* _INSTRUCTIONS FOR THE TASK_:
Work through the material beneath and count the lines that include "Viewport"; the answer is that number alone.

====== GIVEN ENTRIES

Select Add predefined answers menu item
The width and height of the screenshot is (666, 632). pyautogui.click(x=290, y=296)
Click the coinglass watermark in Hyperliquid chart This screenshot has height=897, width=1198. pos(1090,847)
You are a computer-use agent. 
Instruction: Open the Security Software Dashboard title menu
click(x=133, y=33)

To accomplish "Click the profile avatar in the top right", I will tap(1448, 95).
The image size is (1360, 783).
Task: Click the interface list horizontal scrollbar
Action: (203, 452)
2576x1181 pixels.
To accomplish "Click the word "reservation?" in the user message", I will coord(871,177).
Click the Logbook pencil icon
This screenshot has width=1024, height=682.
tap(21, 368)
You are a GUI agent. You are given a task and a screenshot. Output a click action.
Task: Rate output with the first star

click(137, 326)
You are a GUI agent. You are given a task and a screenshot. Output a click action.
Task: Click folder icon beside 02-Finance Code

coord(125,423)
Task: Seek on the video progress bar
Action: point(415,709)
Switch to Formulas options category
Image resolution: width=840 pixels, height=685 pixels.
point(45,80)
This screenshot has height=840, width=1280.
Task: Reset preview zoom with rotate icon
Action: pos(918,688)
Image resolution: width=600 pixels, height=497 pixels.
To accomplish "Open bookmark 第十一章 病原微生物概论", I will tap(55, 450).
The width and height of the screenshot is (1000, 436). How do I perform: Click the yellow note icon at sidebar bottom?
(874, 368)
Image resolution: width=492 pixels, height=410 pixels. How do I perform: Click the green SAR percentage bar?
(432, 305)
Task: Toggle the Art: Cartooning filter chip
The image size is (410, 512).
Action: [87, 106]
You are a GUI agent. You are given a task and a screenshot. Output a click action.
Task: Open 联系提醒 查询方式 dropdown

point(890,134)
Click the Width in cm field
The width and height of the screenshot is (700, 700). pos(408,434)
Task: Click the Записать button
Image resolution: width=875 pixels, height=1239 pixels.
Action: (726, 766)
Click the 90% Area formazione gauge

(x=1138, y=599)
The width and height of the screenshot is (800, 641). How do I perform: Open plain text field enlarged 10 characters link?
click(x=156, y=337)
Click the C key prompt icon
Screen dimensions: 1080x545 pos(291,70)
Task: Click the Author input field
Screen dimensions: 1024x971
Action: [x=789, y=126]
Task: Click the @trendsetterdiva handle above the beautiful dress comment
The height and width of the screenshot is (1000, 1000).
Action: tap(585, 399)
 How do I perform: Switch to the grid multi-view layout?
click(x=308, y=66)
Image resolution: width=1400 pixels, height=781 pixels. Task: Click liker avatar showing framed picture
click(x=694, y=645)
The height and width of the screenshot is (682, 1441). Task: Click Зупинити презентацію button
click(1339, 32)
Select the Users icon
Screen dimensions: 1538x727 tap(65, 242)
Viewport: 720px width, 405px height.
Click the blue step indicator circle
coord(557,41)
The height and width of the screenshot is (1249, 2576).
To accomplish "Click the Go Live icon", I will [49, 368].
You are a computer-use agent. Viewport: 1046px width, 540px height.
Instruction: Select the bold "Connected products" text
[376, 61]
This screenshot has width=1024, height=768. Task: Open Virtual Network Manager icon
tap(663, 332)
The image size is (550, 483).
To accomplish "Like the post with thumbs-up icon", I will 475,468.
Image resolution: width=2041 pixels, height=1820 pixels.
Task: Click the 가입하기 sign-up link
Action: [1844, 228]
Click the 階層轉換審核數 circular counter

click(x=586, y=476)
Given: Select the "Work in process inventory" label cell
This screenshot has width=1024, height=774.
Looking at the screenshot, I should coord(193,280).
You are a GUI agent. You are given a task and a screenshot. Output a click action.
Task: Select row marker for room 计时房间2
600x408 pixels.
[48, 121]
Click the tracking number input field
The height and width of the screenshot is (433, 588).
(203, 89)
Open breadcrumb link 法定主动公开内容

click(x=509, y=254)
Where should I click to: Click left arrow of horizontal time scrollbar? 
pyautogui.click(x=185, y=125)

============

* _THE ANSWER_:
2